What’s more, the history of Chinese martial arts is intimately connected
with other aspects of folk culture like street theater/busking, religion and so
on. It’s quite challenging, even for
Chinese historians, to separate the various interwoven elements, and
trying to separate them is sometimes just not worth the effort.
But in the context of our martial art, the Grandmasters who wrote about "qi projection" are remarkably matter-of-fact and consistent. Regarding the claims of magic chi-balls,
force-fields and the like, the few Masters who have anything to say about it all (most don't even touch the subject) tend
to adopt a position similar to Bertrand Russel’s analogy of the teapot orbiting
the sun directly opposite Earth; it might exist, but no credible
evidence has ever been shown for it and the odds are strongly against it.
Another way of saying this is that the real experts in tai chi are at best "politely dismissive" of the idea.

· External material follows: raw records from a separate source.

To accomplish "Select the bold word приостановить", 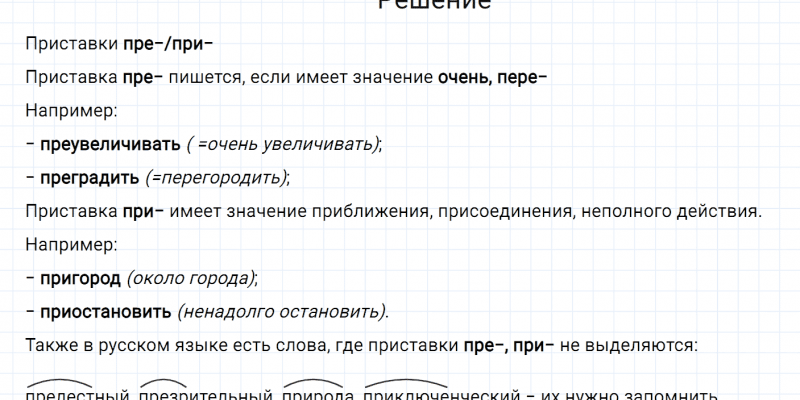I will 106,311.
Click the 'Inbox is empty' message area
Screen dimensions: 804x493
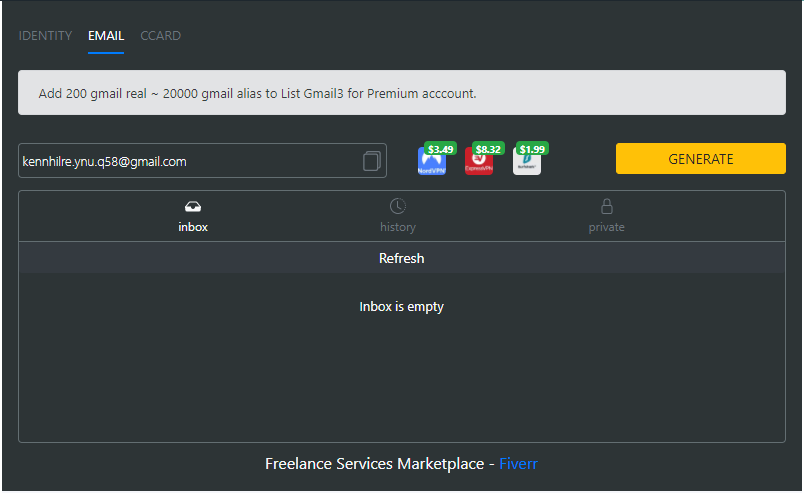401,307
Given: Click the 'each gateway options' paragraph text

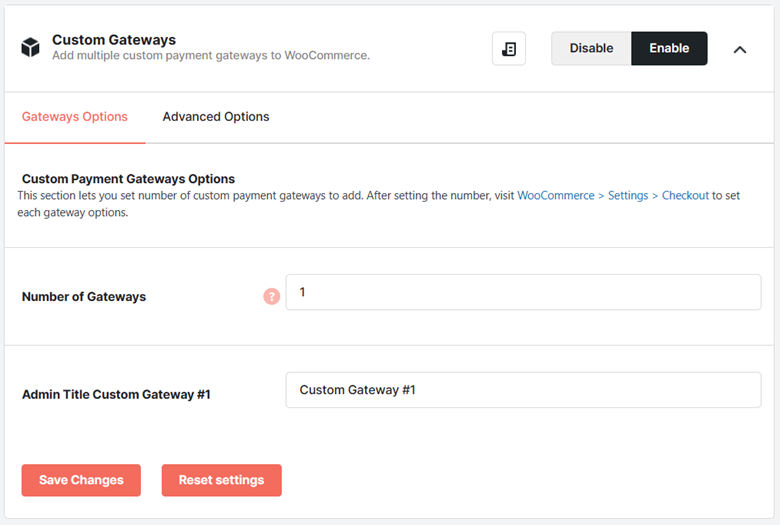Looking at the screenshot, I should [73, 212].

Chi/qi is nothing more than the sum of all the various kinds of energy
(biochemical, kinetic, potential etc.) inside us at any given moment. We will discuss this concept in class, what
it means and how to cultivate/maintain it, but we won’t waste valuable
class-time tossing chi-balls around like we’re in some avant-garde
Berlin pantomime. My former classmate actually tried
this with a few other students, and it looked just as silly as it sounds. When referring to the outwardly-expressed
energy in things like punches, kicks, throws and the like, the Chinese have a
separate term – they call it jin and it is somewhat more narrowly
defined – we’ll go over this at length in class too.

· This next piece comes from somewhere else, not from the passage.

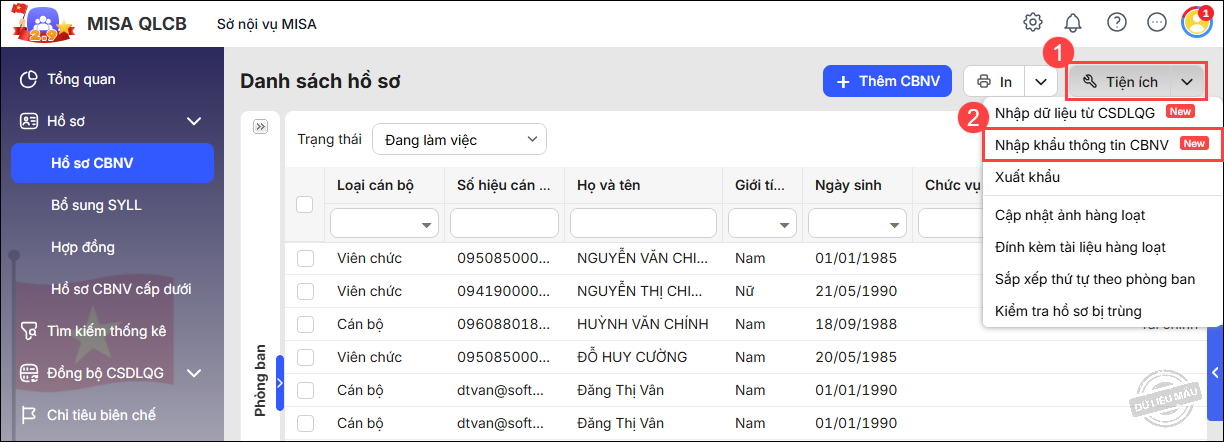Open the Loại cán bộ filter dropdown
1224x442 pixels.
[x=384, y=223]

Here are a few “jargon” terms you're bound to hear me drop in class; fortunately, most instruction in tai chi can remain in English, and I'll usually-but-not-always use the English terms for these jargon-words.
- Lao Gong (often mispronounced “logon”): acupressure point in center of palm
- Yong Quan: “Bubbling Well” acupressure point behind ball of foot
- Dantien: usu. Refers to center of gravity slightly below navel
- Qi: All the available energy in our bodies (not “the Force!”)
- Tui Shou (pronounced “TWEE show”) “Push-hands” or interaction with a partner – we’ll always use the English term but you may hear this.
- Jin: Expressed energy of any different types (e.g., Fajin, Ting Jin, Peng Jin etc.)
- Peng (pronounced “pung”) or Peng Jin: Warding-off energy
- Liu (pronounced “lee-ou”): Rollback – a yielding-neutralizing-and-redirecting movement
- Ji (pronounced “gee”): Press – a focused push on a small area
- An: Push – an “uprooting” energy on a large object/whole body
- Cai (pronounced “tsai”): Pluck – a pulling off-balance
- Lie (pronounced “lyeh”): Split – any of several opening-out movements
- Zhou (pronounced “Joe”): Elbow strike
-
Kao:
Shoulder strike/Body check – like shoving a piece of furniture or "checking" a hockey player "into the boards."